Final answer:
The height of a geostationary satellite above the Earth's surface is 35,880 km, and its orbital velocity can be calculated using the formula v = √(gr), with 'g' being the acceleration due to gravity and 'r' being the orbital radius.
Step-by-step explanation:
To find the height and orbital velocity of a geostationary satellite, we need to use the provided radius of Earth and the acceleration due to gravity. A geostationary satellite orbits in such a way that it remains stationary with respect to a point on the Earth's equator. This type of orbit has a specific radius and period that we can calculate based on the given information.
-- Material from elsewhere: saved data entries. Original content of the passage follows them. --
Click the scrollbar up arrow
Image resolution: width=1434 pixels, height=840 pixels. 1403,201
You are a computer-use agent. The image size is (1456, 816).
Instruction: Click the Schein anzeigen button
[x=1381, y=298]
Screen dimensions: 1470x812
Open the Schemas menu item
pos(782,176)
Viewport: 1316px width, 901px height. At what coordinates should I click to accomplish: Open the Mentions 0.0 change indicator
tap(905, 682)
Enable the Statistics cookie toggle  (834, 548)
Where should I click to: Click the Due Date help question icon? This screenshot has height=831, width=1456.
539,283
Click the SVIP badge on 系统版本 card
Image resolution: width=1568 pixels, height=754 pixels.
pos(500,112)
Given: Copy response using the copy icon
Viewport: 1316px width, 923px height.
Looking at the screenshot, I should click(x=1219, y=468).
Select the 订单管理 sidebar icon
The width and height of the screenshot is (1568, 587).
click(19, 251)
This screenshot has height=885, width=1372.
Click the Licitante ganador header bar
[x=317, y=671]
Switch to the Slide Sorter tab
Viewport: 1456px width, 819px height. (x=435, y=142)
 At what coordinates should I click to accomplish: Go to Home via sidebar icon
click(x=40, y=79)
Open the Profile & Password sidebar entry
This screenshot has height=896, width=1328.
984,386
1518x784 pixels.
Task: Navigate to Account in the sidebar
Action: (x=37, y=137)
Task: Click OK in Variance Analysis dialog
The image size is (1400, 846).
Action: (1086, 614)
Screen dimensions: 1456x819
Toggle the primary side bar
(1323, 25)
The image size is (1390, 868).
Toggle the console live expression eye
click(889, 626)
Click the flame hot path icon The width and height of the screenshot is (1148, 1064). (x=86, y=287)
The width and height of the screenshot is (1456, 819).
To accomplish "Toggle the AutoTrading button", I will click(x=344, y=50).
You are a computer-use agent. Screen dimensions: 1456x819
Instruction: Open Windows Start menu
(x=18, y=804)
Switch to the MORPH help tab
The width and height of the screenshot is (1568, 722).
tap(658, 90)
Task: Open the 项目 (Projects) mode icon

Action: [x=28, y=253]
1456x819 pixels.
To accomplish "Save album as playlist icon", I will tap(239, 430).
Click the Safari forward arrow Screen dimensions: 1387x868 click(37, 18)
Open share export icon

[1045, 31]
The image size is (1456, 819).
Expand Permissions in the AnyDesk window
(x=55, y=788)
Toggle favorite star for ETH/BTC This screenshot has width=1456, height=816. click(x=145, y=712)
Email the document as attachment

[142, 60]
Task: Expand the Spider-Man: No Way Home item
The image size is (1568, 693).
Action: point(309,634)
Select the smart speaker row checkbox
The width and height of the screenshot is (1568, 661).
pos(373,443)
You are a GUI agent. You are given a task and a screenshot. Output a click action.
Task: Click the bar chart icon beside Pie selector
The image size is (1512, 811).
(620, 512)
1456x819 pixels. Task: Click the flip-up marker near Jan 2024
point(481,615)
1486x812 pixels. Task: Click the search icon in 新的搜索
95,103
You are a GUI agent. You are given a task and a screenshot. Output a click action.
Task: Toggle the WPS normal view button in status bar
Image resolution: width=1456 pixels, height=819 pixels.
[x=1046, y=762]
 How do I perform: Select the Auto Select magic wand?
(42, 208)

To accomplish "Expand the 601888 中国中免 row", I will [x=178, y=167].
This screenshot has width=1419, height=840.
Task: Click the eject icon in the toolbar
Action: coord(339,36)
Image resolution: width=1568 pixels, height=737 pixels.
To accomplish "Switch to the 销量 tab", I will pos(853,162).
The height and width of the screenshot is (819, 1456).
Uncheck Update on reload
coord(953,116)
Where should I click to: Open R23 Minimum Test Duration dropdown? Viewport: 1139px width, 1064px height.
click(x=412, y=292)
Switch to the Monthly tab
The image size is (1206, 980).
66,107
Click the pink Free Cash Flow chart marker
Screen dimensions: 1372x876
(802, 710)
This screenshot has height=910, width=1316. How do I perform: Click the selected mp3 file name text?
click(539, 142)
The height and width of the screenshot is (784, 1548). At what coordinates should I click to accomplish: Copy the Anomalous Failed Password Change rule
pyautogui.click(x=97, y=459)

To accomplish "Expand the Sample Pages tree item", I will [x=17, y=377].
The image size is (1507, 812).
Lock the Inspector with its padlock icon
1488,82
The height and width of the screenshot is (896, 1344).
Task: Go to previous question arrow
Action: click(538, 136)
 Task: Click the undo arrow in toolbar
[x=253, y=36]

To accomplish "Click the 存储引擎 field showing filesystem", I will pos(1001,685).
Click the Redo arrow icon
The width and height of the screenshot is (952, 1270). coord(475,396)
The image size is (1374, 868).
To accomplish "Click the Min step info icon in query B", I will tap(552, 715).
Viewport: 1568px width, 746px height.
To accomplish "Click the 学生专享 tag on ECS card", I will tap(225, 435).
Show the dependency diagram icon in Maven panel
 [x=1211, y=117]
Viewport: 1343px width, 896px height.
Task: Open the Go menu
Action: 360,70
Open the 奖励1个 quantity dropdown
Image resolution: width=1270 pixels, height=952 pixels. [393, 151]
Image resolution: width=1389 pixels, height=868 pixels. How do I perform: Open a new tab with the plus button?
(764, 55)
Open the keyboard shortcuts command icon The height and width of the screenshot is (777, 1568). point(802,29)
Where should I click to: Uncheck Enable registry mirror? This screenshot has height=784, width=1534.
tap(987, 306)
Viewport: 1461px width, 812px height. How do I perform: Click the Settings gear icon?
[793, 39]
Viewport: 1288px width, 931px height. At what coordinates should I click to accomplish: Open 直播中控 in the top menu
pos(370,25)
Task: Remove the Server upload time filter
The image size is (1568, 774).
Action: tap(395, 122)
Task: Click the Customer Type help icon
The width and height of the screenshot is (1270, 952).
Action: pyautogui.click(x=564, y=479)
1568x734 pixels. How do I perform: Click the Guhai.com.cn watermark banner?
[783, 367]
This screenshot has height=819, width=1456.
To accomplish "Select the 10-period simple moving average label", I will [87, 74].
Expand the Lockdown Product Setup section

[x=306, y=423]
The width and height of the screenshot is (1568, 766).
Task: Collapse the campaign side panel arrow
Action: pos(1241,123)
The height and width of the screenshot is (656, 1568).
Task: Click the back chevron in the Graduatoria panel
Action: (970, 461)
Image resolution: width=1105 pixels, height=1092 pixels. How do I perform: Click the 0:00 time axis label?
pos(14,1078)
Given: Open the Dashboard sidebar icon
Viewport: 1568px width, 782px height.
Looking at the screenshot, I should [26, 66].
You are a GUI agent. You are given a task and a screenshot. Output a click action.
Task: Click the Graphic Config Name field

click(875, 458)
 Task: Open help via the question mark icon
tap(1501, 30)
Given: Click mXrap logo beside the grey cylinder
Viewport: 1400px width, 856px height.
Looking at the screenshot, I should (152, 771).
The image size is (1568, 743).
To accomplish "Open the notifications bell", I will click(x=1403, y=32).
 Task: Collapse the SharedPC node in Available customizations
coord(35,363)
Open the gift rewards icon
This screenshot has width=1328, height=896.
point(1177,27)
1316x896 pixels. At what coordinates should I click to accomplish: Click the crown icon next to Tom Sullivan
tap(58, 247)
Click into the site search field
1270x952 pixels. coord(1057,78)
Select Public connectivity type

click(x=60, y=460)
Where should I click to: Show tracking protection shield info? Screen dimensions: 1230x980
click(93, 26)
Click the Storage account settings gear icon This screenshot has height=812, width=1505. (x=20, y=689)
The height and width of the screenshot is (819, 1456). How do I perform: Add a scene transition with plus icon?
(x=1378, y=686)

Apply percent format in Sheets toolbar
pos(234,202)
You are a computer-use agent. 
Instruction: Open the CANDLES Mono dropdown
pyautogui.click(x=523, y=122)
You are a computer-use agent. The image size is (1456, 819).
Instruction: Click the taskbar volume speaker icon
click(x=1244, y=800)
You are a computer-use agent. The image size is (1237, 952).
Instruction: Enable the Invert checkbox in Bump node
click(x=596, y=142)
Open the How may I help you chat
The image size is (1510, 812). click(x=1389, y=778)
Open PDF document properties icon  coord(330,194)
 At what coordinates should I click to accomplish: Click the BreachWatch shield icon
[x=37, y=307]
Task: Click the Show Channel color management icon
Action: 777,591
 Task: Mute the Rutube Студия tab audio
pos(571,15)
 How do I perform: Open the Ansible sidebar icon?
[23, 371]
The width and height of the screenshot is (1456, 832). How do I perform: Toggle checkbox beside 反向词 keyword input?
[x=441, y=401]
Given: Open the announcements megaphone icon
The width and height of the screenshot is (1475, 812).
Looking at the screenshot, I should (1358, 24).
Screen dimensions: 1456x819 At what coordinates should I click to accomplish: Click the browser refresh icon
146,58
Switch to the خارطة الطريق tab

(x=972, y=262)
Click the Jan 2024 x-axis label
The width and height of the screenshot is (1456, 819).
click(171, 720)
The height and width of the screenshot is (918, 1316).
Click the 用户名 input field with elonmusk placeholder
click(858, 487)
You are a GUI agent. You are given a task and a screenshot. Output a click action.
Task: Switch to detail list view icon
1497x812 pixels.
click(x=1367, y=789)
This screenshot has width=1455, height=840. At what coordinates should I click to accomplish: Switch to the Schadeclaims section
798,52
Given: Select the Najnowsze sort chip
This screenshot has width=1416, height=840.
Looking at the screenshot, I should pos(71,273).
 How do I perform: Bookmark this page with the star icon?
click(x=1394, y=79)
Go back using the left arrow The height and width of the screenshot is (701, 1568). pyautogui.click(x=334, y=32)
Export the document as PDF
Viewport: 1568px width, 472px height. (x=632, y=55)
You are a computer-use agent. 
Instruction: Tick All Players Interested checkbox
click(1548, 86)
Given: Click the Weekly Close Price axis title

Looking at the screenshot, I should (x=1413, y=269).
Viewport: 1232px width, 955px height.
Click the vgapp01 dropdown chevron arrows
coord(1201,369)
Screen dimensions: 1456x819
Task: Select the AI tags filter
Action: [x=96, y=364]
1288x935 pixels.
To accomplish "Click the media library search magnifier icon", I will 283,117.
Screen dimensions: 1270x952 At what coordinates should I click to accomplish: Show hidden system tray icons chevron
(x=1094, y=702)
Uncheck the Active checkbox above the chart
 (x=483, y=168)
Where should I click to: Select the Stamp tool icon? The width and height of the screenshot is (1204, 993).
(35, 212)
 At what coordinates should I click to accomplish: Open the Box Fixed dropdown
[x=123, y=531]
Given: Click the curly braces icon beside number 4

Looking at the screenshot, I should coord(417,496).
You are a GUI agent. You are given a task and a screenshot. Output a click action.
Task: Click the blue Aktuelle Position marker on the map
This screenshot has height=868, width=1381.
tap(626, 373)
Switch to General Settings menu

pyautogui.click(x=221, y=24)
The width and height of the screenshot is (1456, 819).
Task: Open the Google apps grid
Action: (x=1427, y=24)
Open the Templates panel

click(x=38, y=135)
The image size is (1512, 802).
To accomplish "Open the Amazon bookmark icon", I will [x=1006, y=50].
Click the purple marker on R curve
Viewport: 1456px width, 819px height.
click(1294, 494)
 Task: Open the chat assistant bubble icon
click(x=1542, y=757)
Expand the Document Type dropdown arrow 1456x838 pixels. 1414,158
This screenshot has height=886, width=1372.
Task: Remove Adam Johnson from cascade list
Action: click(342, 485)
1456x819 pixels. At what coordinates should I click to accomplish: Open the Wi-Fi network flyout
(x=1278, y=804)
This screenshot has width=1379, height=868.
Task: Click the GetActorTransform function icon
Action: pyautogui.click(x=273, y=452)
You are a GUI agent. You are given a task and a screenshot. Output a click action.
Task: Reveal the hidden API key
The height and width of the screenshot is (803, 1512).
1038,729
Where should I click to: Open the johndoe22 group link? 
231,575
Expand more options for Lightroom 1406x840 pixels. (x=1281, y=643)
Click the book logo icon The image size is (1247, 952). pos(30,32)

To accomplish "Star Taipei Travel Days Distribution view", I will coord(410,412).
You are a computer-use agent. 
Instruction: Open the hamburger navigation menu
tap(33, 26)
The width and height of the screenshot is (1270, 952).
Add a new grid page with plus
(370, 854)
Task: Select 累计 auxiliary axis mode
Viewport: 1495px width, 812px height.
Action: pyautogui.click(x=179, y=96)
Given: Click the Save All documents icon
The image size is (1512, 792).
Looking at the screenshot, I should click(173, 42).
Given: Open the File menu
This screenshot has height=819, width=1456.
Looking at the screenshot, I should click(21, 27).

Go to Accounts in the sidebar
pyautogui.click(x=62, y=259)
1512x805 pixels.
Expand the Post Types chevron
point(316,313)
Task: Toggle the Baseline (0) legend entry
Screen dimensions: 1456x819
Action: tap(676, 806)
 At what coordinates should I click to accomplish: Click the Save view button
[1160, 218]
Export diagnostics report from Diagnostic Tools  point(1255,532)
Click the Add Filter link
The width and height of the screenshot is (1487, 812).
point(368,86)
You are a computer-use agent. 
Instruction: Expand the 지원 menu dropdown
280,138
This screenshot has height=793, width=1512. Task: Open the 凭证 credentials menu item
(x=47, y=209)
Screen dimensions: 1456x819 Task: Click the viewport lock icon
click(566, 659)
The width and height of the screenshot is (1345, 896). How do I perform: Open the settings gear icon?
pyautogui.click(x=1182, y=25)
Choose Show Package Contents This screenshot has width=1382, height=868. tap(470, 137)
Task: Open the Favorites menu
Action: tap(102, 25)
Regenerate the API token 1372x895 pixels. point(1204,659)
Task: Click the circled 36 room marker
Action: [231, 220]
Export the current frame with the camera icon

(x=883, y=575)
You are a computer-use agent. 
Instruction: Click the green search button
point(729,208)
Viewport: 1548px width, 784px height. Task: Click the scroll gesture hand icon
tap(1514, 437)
The height of a geostationary satellite above the Earth's surface can be calculated by subtracting the Earth's radius from the satellite's orbital radius. As stated in another problem reference provided, a geosynchronous satellite orbits Earth at a distance of 42,250 km (the orbital radius from the center of the Earth). Since the Earth's radius is 6370 km, the height above the surface is:
Height = Orbital Radius - Earth's Radius = 42,250 km - 6370 km = 35,880 km
To calculate the orbital velocity of the geostationary satellite, we apply the formula for circular orbital velocity, which is derived from balancing gravitational force and the necessary centripetal force for circular motion. The formula is:
v = √(G*M_e/r)
Where 'v' is the orbital velocity, 'G' is the gravitational constant, 'M_e' is the mass of the Earth, and 'r' is the orbital radius. However, in our scenario where we are making an approximation using acceleration due to gravity and ignoring G and M_e, we can rearrange the formula for acceleration due to gravity (g = GM_e/r^2), to solve for the velocity (v) as follows:
v = √(gr) = √(10 m/s^2 * 42,250,000 m) = √(422,500,000) m/s
Performing the calculation gives us the orbital velocity.